- Country: Romania
- Location: Cernavodă, Constanța County
- Coordinates: 44°20′16.3″N 28°2′0.8″E﻿ / ﻿44.337861°N 28.033556°E
- Status: Operational
- Commission date: 2010
- Owner: Energias de Portugal

Wind farm
- Type: Onshore

Power generation
- Nameplate capacity: 138 MW
- Annual net output: 1.6 GW·h

= EDP Cernavodă Wind Farm =

Wind farm in Romania

The EDP Cernavodă Wind Farm is located in Cernavodă, Constanța County, Romania. It has 46 individual wind turbines, each with a nominal output of around 3 MW, with a total capacity of 138 MW. This capacity is sufficient to power over 85,000 homes.
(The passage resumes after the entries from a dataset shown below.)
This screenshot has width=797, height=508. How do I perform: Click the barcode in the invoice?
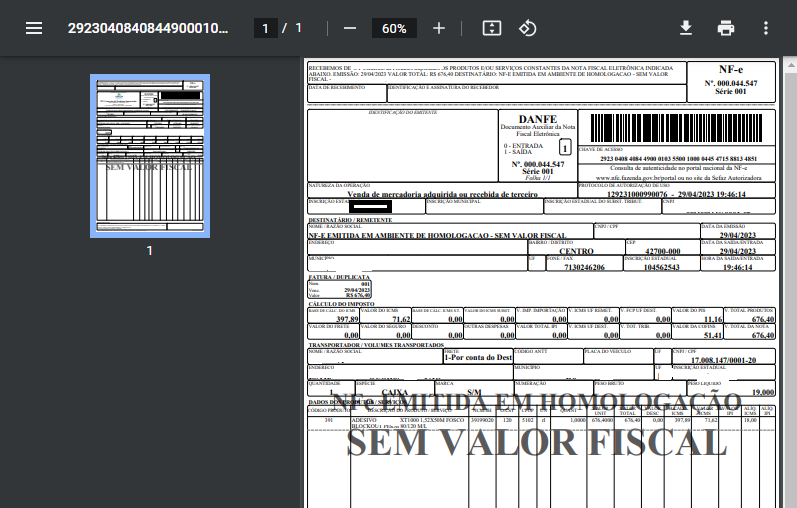[x=676, y=128]
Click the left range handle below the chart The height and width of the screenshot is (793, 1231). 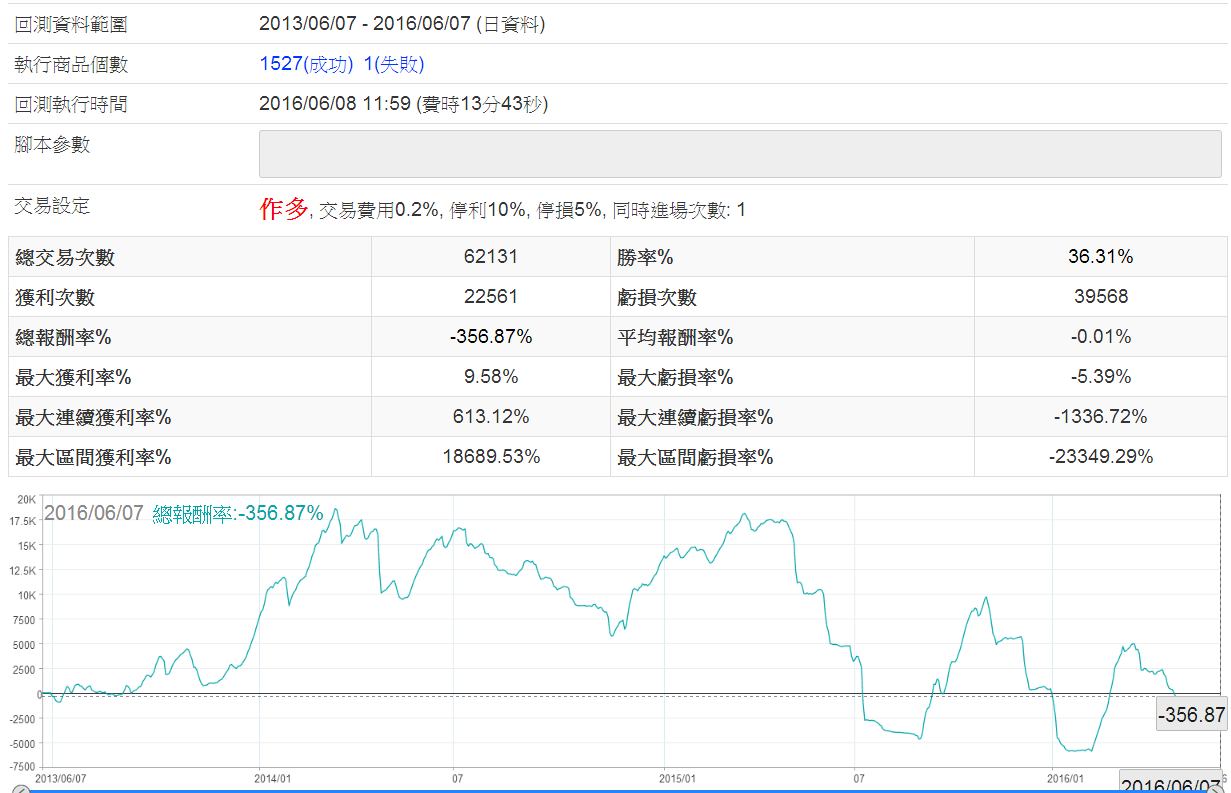point(21,789)
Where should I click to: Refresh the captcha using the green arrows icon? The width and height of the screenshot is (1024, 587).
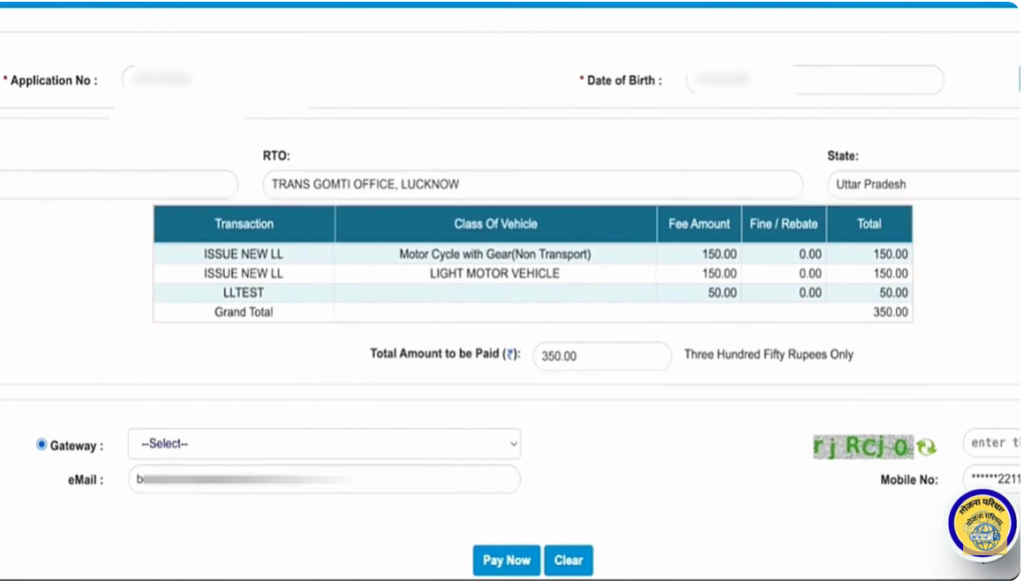[927, 447]
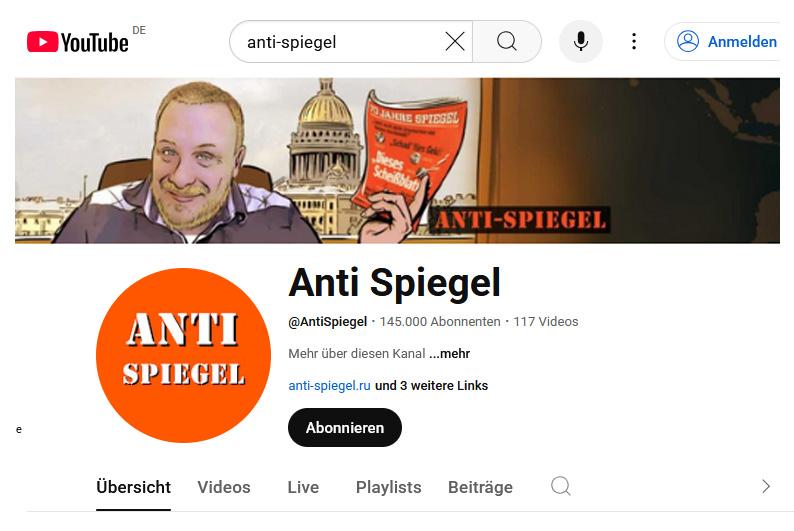Search within channel using the tab bar magnifier
794x531 pixels.
561,486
The project, which involved a capital investment of approximately €200 million, was commissioned between 2010 and May 2011.

== Overview ==
It has 46 individual wind turbines with a nominal output of around 3 MW which delivers up to 138 MW of power, enough to power over 85,000 homes, which required a capital investment of approximately €200 million. The project was undertaken and commissioned between 2010 and May 2011. The substation control system is based on Hitachi Energy (formerly ABB) MicroSCADA Pro technology using LON and DNP protocol communication with field equipment and IEC104 with two dispatch centres situated in Porto, Portugal and Bucharest, Romania|. The control and protection system was designed and engineered by Spanish company GEDLux Sistemas de Control. The EDP Cernavodă Wind Farm is the sister project of the EDP Peştera Wind Farm, a 90 MW wind farm which is currently operating and located 10 km east of the Cernavodă farm close to the Cernavodă Nuclear Power Plant and the Danube – Black Sea Canal.

The wind farm is owned by EDP Renováveis, the renewable energy branch of the Portuguese conglomerate Energias de Portugal.